**EXERCISE REQUIREMENTS**
1. How does the stretch of the breast cancer stress article from "US researchers followed" through "symptoms of depression." read if you substitute "anxiety" for "depression"?
2. How would you continue the article on stress management in breast cancer from where it stops?

**TEXT SEGMENT**
+++
GENERAL MEDICINE
Stress management key in breast cancer
March 23, 2015
-
Women who are taught skills to manage stress after being diagnosed with breast cancer may experience improved moods and a better quality of life for many years to come, a new study suggests.
US researchers followed the progress of 240 women who had recently been diagnosed with breast cancer. They were randomly selected to a attend a one-day seminar of education about the disease, or to attend a 10-week support group during which they learned coping skills and relaxation techniques.
Perhaps not surprisingly, those who attended the 10-week course had a better quality of life and displayed fewer symptoms of depression during their first year of treatment.
However, the researchers followed up the participants 15 years later and found that those who attended the 10-week course still had a better quality of life and fewer symptoms of depression.
"Women with breast cancer who participated in the study initially used stress management techniques to cope with the challenges of treatment to lower distress.
+++
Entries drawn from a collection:
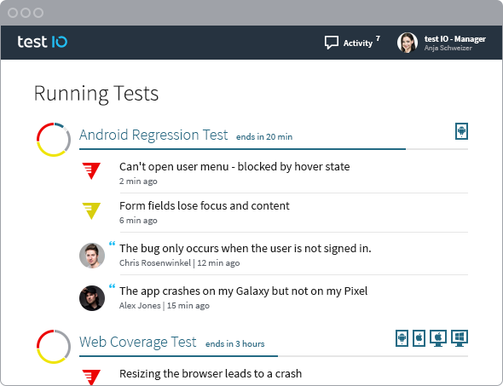Click the red critical bug icon for user menu issue

pyautogui.click(x=91, y=170)
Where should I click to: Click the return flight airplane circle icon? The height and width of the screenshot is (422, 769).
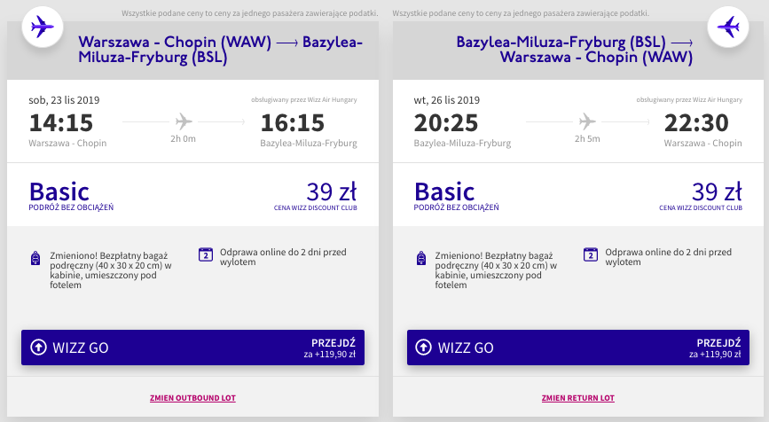pyautogui.click(x=728, y=27)
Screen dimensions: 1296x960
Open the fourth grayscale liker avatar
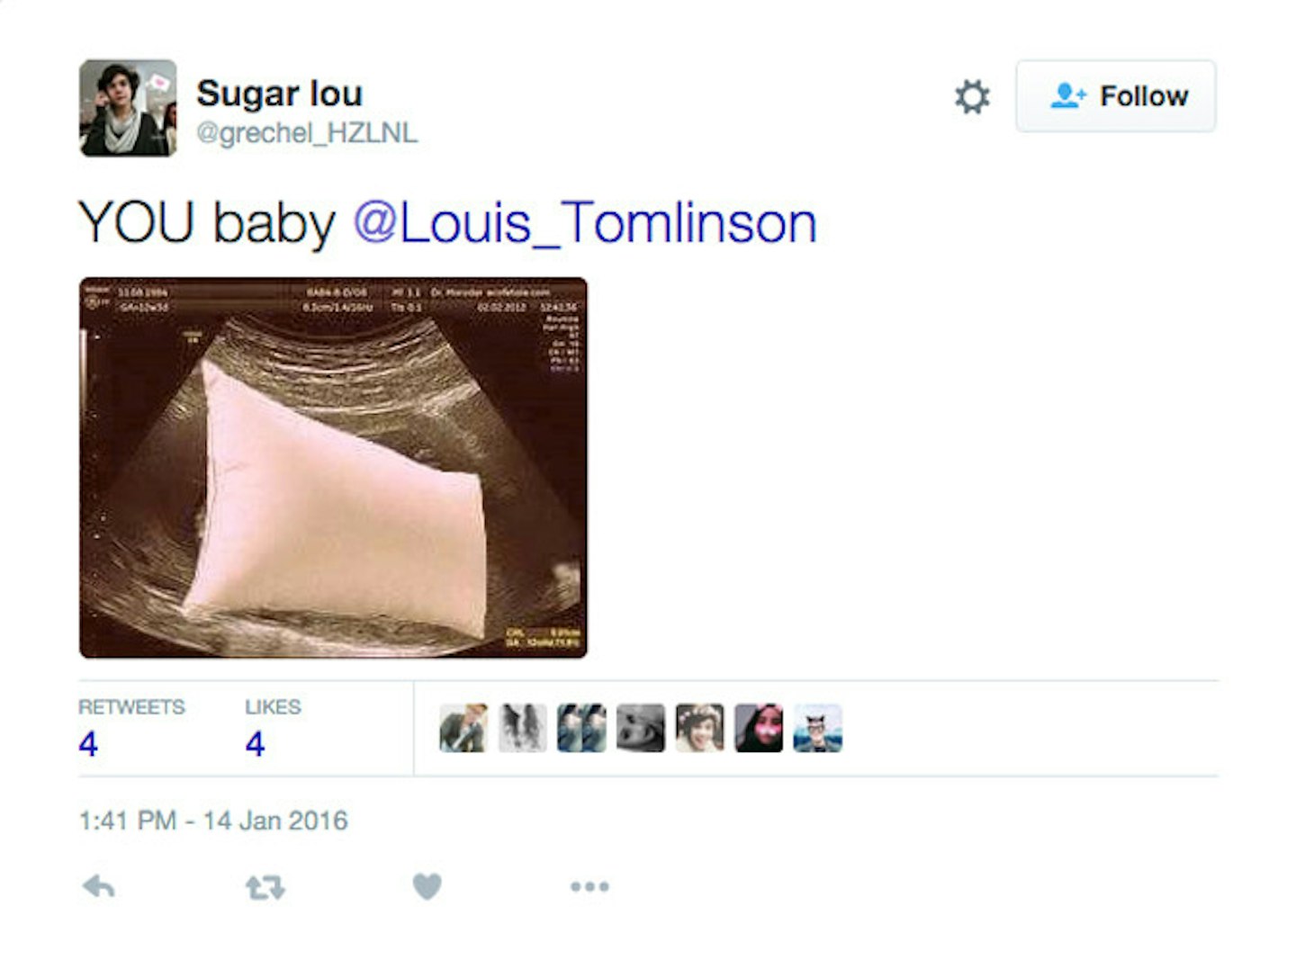tap(641, 728)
+++
**RESULTS OF THE TASKS**
1.
US researchers followed the progress of 240 women who had recently been diagnosed with breast cancer. They were randomly selected to a attend a one-day seminar of education about the disease, or to attend a 10-week support group during which they learned coping skills and relaxation techniques.
Perhaps not surprisingly, those who attended the 10-week course had a better quality of life and displayed fewer symptoms of anxiety during their first year of treatment.
However, the researchers followed up the participants 15 years later and found that those who attended the 10-week course still had a better quality of life and fewer symptoms of anxiety.

2.
"Because these stress management techniques also give women tools to cope with fears of recurrence and disease progression, the present results indicate that these skills can be used to reduce distress and depressed mood and optimise quality of life across the survivorship period as women get on with their lives," said the study's lead author, Jamie Stagl, of Massachusetts General Hospital in Boston.
She noted that the levels of depression and quality of life reported by the women who underwent the 10-week course were similar 15 years later to the levels found in women who have never been diagnosed with breast cancer.
Ms Stagl added that as breast cancer survival rates are increasing, methods to improve psychological health are becoming more important. These findings suggest that providing women with stress management skills early on in their diagnosis could help to maintain their psychological health in the long term.
Details of these findings are published in the journal, CANCER.